Images do not belong in the copy; retype the rest of the entries below exactly.

(Stored records)
┏━━
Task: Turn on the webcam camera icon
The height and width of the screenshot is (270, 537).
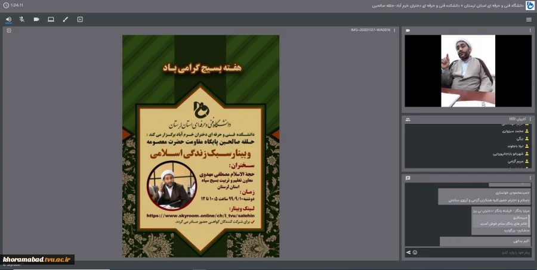Action: coord(36,20)
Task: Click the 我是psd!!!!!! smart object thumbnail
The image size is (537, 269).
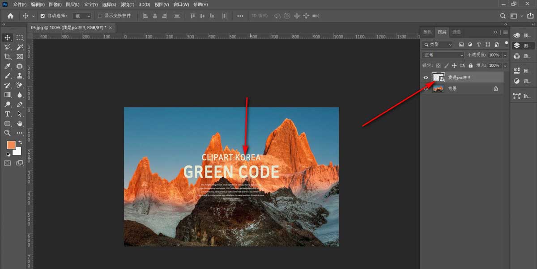Action: [x=438, y=77]
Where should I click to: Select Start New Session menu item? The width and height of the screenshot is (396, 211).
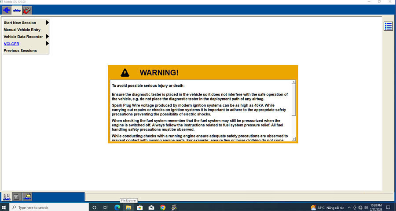click(20, 22)
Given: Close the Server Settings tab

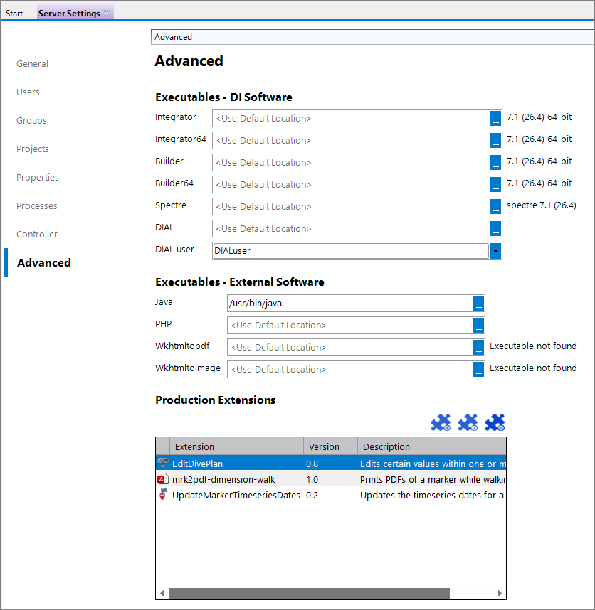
┗━━
● **OUTPUT FOR THIS TASK**
Task: Turn on the webcam camera icon
The height and width of the screenshot is (270, 537).
Action: coord(36,20)
Task: Click the 我是psd!!!!!! smart object thumbnail
The image size is (537, 269).
Action: [x=438, y=77]
Where should I click to: Select Start New Session menu item? The width and height of the screenshot is (396, 211).
click(20, 22)
Given: Close the Server Settings tab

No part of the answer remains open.